Our work “It Is Among Us: Identifying Adversaries in Ad-hoc Domains Using Q-valued Bayesian Estimations” was presented at the International Conference on Autonomous Agents and Multiagent Systems (AAMAS). That works integrates a Bayesian framework within the Monte Carlo Tree Search algorithm, in order to allow an autonomous agent to identify hidden adversaries in a team. Our paper can be found here, and the source code is on Github.

Enhancing robustness in video recognition models: Sparse adversarial attacks and beyond


We published in the journal Neural Networks an extended version of our previous conference paper “Sparse Adversarial Video Attacks with Spatial Transformations”. In this journal extension, titled “Enhancing robustness in video recognition models: Sparse adversarial attacks and beyond”, we explored how our attack technique can increase the robustness of video classification models, through an adversarial training process. The paper can be found here. As usual, our source code is also available on Github.

ReCePS: Reward Certification for Policy Smoothed Reinforcement Learning


We presented the paper “ReCePS: Reward Certification for Policy Smoothed Reinforcement Learning”, at the AAAI Conference on Artificial Intelligence (AAAI 2024). Our work introduces a certification method for smoothed policies, which are more robust than traditional policies in reinforcement learning. We presented a more general certification method than the previous state-of-the-art, using a black-box approach. Our paper is freely available. The source code is also available.

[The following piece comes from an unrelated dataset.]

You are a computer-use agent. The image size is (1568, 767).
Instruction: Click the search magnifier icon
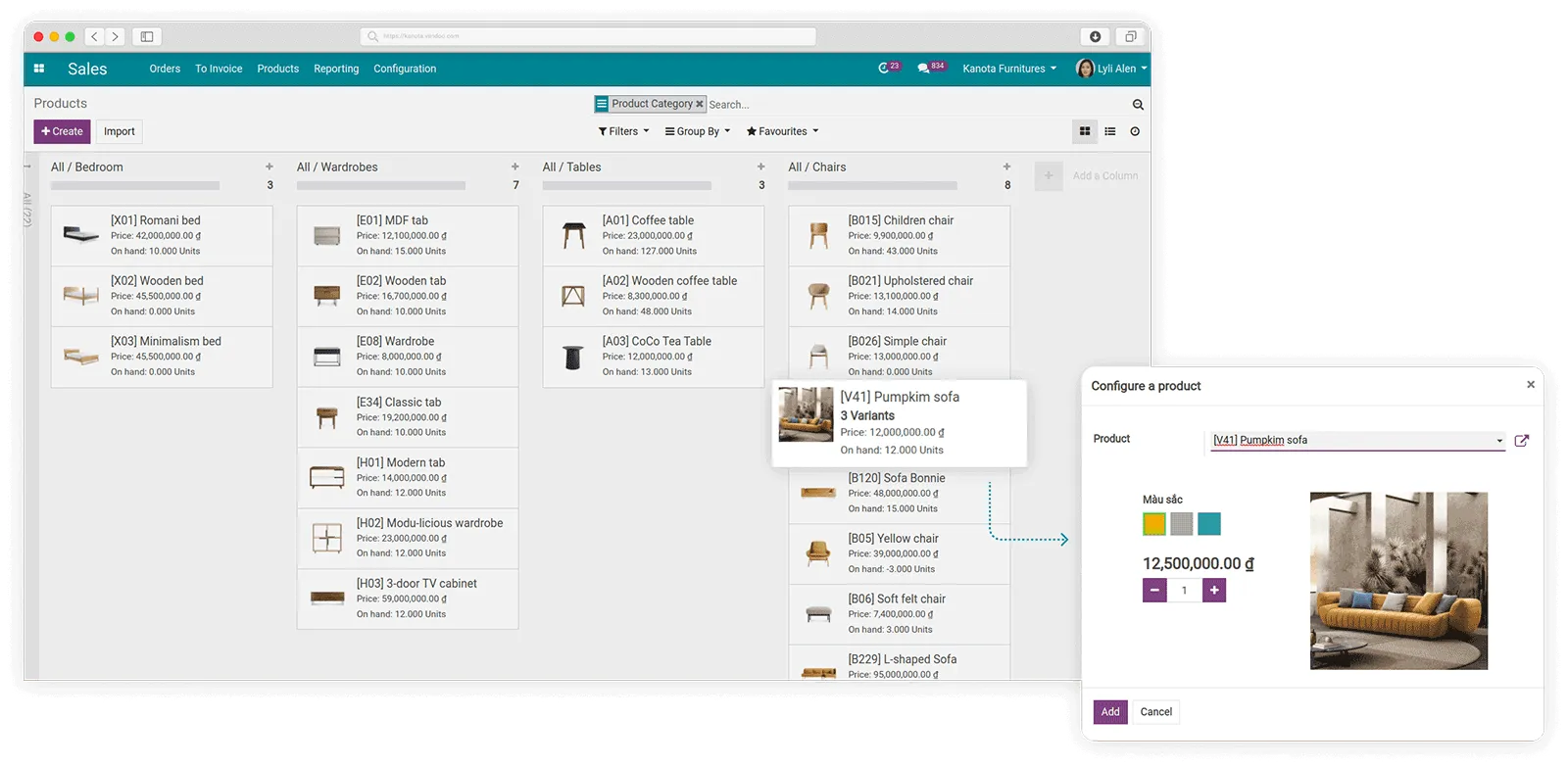tap(1138, 105)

Leveraging Synthetic Data to Learn Video Stabilization Under Adverse Conditions

Our work “Leveraging Synthetic Data to Learn Video Stabilization Under Adverse Conditions” was presented at the IEEE/CVF Winter Conference on Applications of Computer Vision (WACV 2024). Our paper presents a new technique that is trained on synthetic data in order to perform video stabilisation (on real videos). In particular, our approach also performs well under adverse weather conditions, since it does not rely on the usual feature extraction techniques. The paper is available here. Our code and datasets are also available.

Information-guided Planning: An Online Approach for Partially Observable Problems

Our work “Information-guided Planning: An Online Approach for Partially Observable Problems” was presented at the 37th Conference on Neural Information Processing Systems (NeurIPS 2023). The work integrates entropy into the decision-making process of the Monte Carlo simulations of an on-line planner, improving the agent’s performance, especially in scenarios with sparse rewards. The paper is freely available. Our source code is also available in the paper’s GitHub.

Scale-Invariant Reinforcement Learning in Real-Time Strategy Games

We presented in the Brazilian Symposium On Games and Digital Entertainment our work “Scale-Invariant Reinforcement Learning in Real-Time Strategy Games”. We integrate Spatial Pyramid Pooling (SPP) with Deep Reinforcement Learning, in order to allow a trained agent to play in maps of different dimensions in Real Time Strategy Games. The paper is freely available, including our source code.

Robust Federated Learning Method against Data and Model Poisoning Attacks with Heterogeneous Data Distribution

We presented at the European Conference on Artificial Intelligence (ECAI) the work “Robust Federated Learning Method against Data and Model Poisoning Attacks with Heterogeneous Data Distribution”. The work introduces a novel technique for defending against data and model poisoning attacks in federated learning, even when there is high data heterogeneity. The paper is available for free here, and the source code is available on GitHub.